Verified Algorithms and Data Structures: 2-3 Trees
2-3 Trees, invented by
John Hopcroft in 1970, are a balanced binary-tree data structure
similar to AVL or Red-Black trees.
Potential tasks:
-
Implement 2-3 trees in Coq (lookup, insert, delete).
-
Prove your 2-3 implementation correct with respect to a set
abstraction of the data structure, as in the midterm on splay trees.
-
Interesting but difficult: prove a theorem stating that
lookup, insert, and delete are each O(log n) time.
-
As a bonus, learn about extraction
in Coq in order to generate, from your 2-3 tree
implementation, executable code in the functional programming
language OCaml.

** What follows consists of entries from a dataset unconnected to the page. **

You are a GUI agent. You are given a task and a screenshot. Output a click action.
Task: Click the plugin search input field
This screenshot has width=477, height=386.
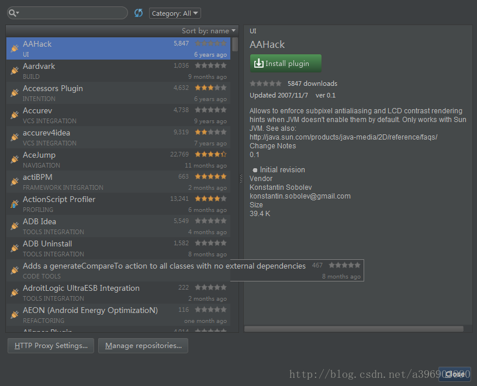73,13
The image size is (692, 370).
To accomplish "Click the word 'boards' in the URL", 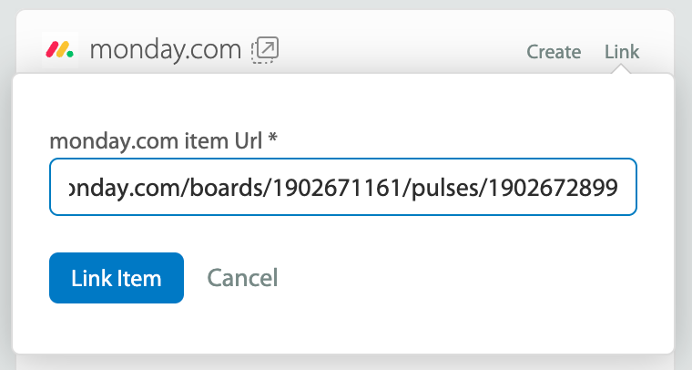I will tap(228, 188).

Benchmark your implementation to see how fast it is!
One possible reference: Sozeau, Finger Trees in Coq
Inverse Transform Sampling in Coq
A discrete distribution D
over outcomes of type A can be represented in Coq as
a function that maps each value of type A to a (rational, Q or real)
probability
in the range [0,1], subject to \sum_{a:A} D a = 1.
The CDF
(cumulative distribution function) of D is the function
F(a) that tells us the probability that an outcome is "less than
or equal" a, for some ordering of the possible outcomes in A.
The inverse of the CDF, a function that maps values in [0,1]
to associated outcomes of type A, can be used to sample the
distribution, assuming access to a source of random values
in the range [0,1].
Potential tasks:
-
Define a notion of discrete
probability distribution over values of type A in Coq
as a function that maps each a : A to real (or perhaps rational) numbers.
-
Define cumulative distribution functions (CDFs).
-
Define inverse CDFs.
-
Axiomatize a function that produces uniform random values
in the range [0,1], in order to define a sampling function
over inverse CDFs.
-
Prove that your sampling procedure produces values
according to the original distribution D.
Difficulty of this last part is probably high!
Monte Carlo in Coq: Estimating Pi
As this page
demonstrates, it's possible to estimate pi=3.14159... using a Monte
Carlo-style random simulation (choose points randomly within the
bounding box (-1,-1), (1, 1); then pi can be estimated from the ratio of
points within the circle centered at (0,0) [approximately pi*R^2] to
the total number of points in the bounding box [approximately 4R^2]).
Potential tasks:
-
Define a notion of discrete
probability distribution over values of type A in Coq
as a function that maps each a : A to real (or perhaps rational) numbers.
-
Define a notion of Monte Carlo simulation over probability distributions,
as a function that operates over a sequence of random draws.
-
Using your formulation of Monte Carlo, define the approximation of pi
described above.
-
Prove that your approximation is equal to the real value of pi up to
some approximation factor. Difficulty of this last part is probably high!